Her last-ditch attempt is expected to cost her and the council thousands of dollars.

Monash mayor Micaela Drieberg said that appeals can only be made on the grounds that there was an error in law.

“We haven’t received the paperwork yet so we don’t know what the suggested error is,” Cr Drieberg said.

The case is unlikely to be heard for several months until after a directions hearing.

This will be the second case Monash Council has fought in the Supreme Court under the state’s dangerous-dog law.

The first, against David Dudas and his dog, Rapta, resulted in a $100,000 legal bill after the council lost the case. Cr Drieberg said the council was trying to recover the costs of the Dudas case through the Appeals Cost Board.

“We’re very keen for the government to change the legislation so councils don’t have to carry so much legal responsibility,” she said.

“We’re willing to play a role in protecting the community, but we need more support.”

Under changes to Victoria’s dangerous-dog legislation, councils have the power to seize unregistered, restricted breed dogs and destroy them if they are found to match the standard characteristics of the breed.

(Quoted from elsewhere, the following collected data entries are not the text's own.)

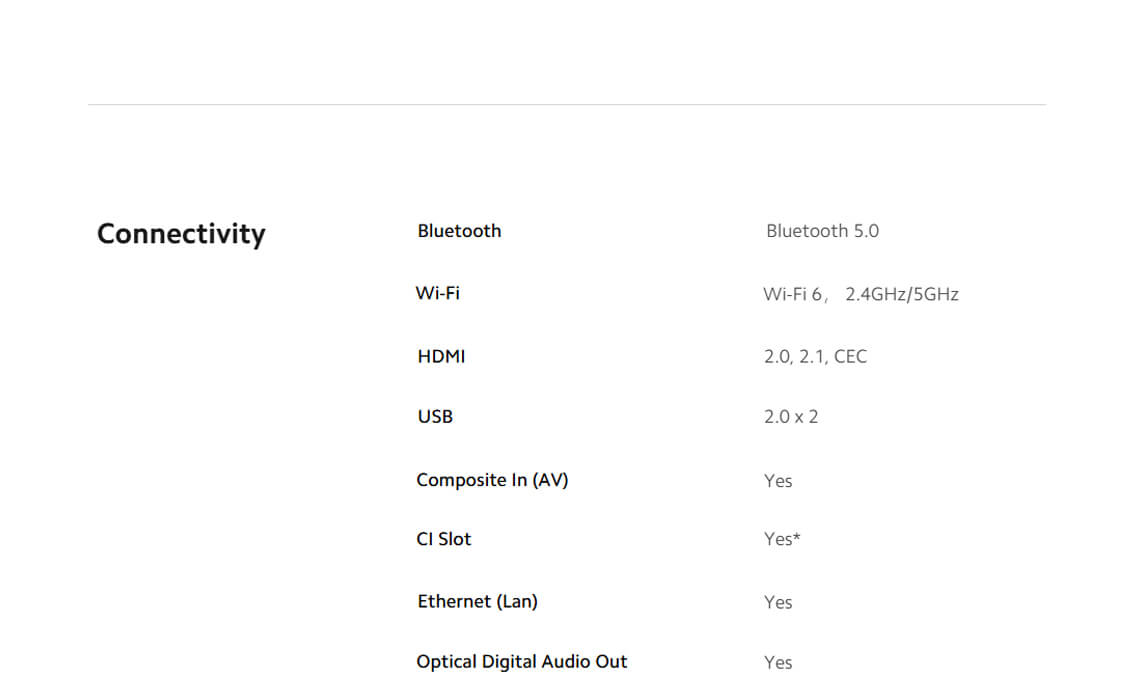Screen dimensions: 1142x700
Task: Select the Composite In (AV) label
Action: (x=492, y=480)
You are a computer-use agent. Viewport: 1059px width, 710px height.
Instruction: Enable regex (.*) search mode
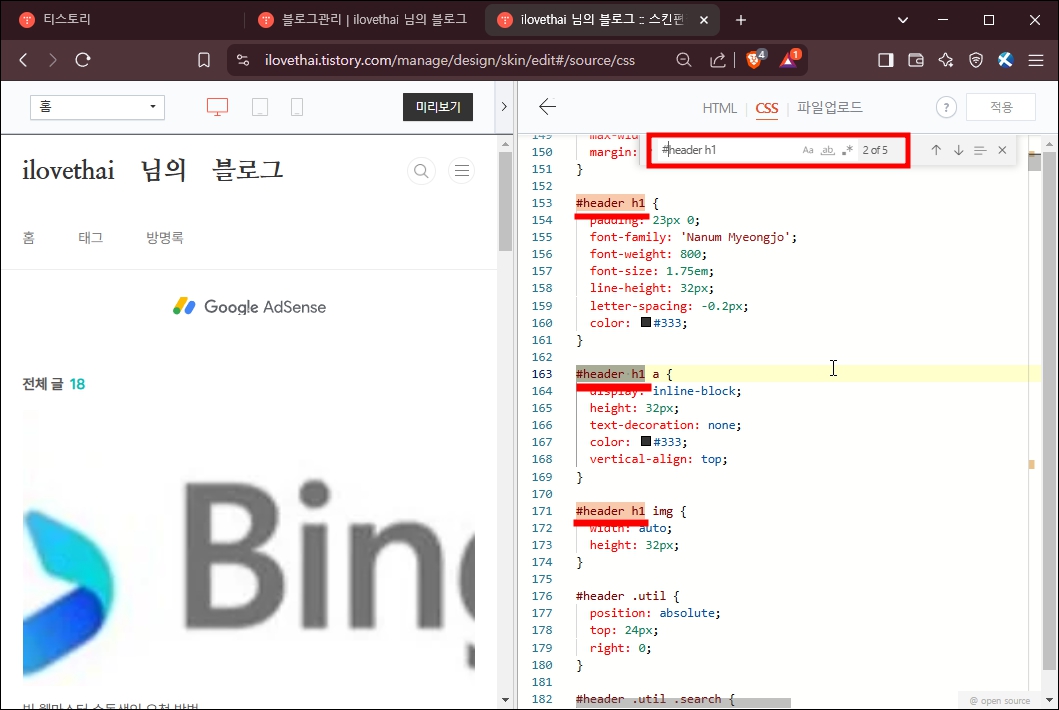click(x=847, y=149)
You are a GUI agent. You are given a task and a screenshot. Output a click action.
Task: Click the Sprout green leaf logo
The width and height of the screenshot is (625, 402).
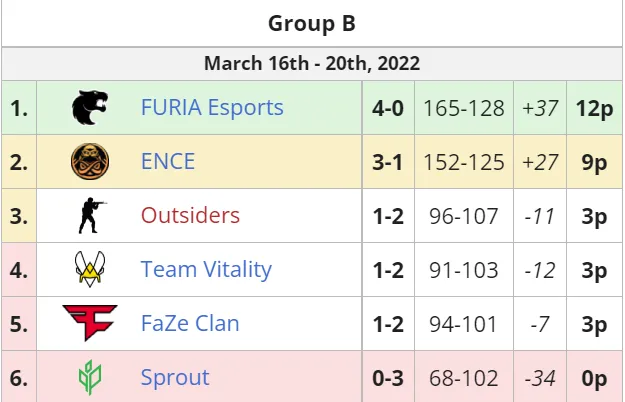coord(90,377)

In December last year, Ms Applebee’s dog was seized by the council after it was found in a neighbour’s backyard. Ms Applebee, who maintains her unregistered dog is an American Staffordshire terrier cross, rejected the council’s finding and sought to overturn it at the Victorian Civil and Administrative Tribunal.

After a two-day hearing, which included a physical inspection of the dog at the RSPCA in Burwood, VCAT deputy president Heather Lambrick upheld the council’s decision.

“The overall impression of Kerser is one of compliance. He may not be a perfect example of a pit bull. However, such a dog probably does not exist,” Ms Lambrick said.

“Even in the areas where he does not meet the standard to a substantial degree, he meets the standard to some degree and importantly in the areas of musculature and strength.”